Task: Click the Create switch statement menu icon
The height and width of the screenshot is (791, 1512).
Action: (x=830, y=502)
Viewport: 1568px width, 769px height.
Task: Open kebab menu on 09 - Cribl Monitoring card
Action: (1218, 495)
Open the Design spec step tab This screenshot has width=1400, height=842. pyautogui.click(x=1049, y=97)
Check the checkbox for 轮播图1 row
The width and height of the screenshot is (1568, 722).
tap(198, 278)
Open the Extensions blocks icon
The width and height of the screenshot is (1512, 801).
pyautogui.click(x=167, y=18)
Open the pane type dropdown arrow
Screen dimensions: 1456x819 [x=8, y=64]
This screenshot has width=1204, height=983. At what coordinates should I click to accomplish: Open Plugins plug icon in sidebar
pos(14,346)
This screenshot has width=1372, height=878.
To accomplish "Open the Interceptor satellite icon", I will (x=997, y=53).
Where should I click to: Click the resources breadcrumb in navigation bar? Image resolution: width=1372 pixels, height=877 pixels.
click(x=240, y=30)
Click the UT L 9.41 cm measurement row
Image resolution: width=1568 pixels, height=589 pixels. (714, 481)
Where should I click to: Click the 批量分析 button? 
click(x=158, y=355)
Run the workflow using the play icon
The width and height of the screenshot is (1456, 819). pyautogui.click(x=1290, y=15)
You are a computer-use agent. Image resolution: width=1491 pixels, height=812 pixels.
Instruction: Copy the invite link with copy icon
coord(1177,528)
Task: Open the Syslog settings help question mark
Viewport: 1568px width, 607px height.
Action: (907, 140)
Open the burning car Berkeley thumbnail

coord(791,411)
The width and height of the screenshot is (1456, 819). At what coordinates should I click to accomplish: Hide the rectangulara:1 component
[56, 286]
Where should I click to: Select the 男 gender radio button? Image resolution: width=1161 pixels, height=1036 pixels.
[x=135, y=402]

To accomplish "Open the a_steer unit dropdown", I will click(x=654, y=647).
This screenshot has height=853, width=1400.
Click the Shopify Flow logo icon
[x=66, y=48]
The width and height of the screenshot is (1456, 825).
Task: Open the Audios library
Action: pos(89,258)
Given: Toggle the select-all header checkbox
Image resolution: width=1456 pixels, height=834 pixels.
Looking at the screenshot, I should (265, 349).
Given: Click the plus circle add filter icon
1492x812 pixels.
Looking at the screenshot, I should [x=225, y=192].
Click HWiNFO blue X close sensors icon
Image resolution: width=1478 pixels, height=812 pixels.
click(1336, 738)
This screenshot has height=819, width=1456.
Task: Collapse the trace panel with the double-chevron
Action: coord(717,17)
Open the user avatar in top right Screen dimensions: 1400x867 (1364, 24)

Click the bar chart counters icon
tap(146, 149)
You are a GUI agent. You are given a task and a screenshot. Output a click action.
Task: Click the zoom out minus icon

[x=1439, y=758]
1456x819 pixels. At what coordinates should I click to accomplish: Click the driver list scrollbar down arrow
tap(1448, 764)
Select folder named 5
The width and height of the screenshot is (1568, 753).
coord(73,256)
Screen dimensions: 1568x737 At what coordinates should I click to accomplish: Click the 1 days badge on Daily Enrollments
※
*Problem statement:* Above is a listing; print exactly its lines from the one with "This screenshot has height=853, width=1400." through the one with "Given: Click the plus circle add filter icon", and no other lines.

*Response to this exercise:*
This screenshot has height=853, width=1400.
Click the Shopify Flow logo icon
[x=66, y=48]
The width and height of the screenshot is (1456, 825).
Task: Open the Audios library
Action: pos(89,258)
Given: Toggle the select-all header checkbox
Image resolution: width=1456 pixels, height=834 pixels.
Looking at the screenshot, I should (265, 349).
Given: Click the plus circle add filter icon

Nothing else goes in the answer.